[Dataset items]
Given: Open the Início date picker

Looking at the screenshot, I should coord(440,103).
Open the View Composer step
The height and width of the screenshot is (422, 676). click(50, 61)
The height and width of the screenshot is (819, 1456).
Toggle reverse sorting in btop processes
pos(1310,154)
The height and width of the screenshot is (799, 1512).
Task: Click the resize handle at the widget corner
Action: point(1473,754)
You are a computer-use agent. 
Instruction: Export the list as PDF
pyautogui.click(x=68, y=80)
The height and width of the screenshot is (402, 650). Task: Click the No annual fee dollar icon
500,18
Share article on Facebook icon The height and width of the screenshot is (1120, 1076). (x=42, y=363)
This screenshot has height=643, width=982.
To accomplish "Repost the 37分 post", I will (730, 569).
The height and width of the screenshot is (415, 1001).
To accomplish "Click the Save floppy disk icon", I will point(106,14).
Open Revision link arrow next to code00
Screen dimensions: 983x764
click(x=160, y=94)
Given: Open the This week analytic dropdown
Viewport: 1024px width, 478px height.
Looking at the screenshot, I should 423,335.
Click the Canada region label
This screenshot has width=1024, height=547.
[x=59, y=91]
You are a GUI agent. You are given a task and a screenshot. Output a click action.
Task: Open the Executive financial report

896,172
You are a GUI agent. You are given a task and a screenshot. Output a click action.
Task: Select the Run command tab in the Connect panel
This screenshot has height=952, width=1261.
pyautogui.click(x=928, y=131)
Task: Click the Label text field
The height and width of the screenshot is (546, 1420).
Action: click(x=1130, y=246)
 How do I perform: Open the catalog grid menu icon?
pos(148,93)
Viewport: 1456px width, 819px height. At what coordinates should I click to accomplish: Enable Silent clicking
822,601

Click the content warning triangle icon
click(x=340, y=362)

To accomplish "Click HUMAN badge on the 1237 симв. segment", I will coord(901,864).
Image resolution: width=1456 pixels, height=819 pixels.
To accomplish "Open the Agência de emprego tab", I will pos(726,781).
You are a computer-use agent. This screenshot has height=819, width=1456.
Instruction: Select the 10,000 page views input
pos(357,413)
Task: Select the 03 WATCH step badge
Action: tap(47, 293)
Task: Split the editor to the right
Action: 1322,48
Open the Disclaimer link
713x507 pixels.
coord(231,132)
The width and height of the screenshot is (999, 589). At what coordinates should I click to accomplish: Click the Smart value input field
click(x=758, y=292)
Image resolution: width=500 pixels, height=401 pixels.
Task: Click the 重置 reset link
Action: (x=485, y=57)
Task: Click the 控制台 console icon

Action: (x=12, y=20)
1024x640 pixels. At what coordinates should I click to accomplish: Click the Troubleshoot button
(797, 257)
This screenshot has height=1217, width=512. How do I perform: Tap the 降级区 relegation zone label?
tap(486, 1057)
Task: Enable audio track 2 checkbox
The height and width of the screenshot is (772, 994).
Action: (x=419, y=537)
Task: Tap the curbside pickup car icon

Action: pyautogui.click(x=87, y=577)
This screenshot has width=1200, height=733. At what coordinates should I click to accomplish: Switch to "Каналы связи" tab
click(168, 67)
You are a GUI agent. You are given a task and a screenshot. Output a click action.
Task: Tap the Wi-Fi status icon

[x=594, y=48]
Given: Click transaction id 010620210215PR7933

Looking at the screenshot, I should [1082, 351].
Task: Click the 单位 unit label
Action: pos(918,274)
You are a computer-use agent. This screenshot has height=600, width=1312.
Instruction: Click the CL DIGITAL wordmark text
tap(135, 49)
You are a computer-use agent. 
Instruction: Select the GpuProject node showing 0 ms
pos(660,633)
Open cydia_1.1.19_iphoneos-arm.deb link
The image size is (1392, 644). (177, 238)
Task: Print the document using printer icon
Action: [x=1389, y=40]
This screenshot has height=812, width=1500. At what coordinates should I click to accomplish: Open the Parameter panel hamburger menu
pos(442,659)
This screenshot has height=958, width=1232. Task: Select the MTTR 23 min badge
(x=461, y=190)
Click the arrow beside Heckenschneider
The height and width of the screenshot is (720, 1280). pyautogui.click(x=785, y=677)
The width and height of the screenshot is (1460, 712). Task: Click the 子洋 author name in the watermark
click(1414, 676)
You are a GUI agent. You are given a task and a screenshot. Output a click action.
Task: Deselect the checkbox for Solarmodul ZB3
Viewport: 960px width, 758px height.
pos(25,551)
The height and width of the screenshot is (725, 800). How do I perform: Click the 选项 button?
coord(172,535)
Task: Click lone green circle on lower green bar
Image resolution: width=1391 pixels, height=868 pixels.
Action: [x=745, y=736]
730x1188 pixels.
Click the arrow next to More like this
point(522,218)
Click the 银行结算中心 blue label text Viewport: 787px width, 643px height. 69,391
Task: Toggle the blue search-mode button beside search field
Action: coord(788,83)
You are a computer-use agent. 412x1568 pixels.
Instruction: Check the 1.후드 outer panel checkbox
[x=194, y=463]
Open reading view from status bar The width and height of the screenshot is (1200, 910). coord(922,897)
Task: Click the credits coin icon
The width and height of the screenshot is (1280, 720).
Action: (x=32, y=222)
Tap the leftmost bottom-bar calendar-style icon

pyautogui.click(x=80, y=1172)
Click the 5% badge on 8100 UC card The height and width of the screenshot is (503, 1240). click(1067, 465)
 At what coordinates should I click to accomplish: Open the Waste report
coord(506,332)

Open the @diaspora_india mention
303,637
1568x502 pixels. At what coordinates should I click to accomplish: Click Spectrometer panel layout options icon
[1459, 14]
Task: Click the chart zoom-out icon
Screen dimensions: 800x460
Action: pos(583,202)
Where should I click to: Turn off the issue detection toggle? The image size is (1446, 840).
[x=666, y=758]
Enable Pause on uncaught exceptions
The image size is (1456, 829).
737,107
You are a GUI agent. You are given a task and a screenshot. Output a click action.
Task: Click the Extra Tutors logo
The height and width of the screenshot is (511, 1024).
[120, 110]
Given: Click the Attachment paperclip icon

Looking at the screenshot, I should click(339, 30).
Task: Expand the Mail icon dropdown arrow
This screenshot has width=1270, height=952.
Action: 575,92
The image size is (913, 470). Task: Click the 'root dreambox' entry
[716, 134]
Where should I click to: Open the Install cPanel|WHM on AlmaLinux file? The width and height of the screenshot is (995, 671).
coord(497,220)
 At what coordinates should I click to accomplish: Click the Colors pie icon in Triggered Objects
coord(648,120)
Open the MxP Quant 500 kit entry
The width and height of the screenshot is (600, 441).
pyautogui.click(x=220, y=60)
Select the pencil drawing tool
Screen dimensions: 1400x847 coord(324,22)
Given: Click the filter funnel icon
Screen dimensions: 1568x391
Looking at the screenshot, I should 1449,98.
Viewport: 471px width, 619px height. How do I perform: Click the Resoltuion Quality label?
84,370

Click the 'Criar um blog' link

** What is needed **
Render the part of the records that opens with the line containing "Share article on" and closes with the line containing "will (730, 569)." as a Markdown table with the columns Row and Line. Skip any blank lines, and put each remaining line in its own numbered row.

** Answer to the problem **
| Row | Line |
|---|---|
| 1 | Share article on Facebook icon The height and width of the screenshot is (1120, 1076). (x=42, y=363) |
| 2 | This screenshot has height=643, width=982. |
| 3 | To accomplish "Repost the 37分 post", I will (730, 569). |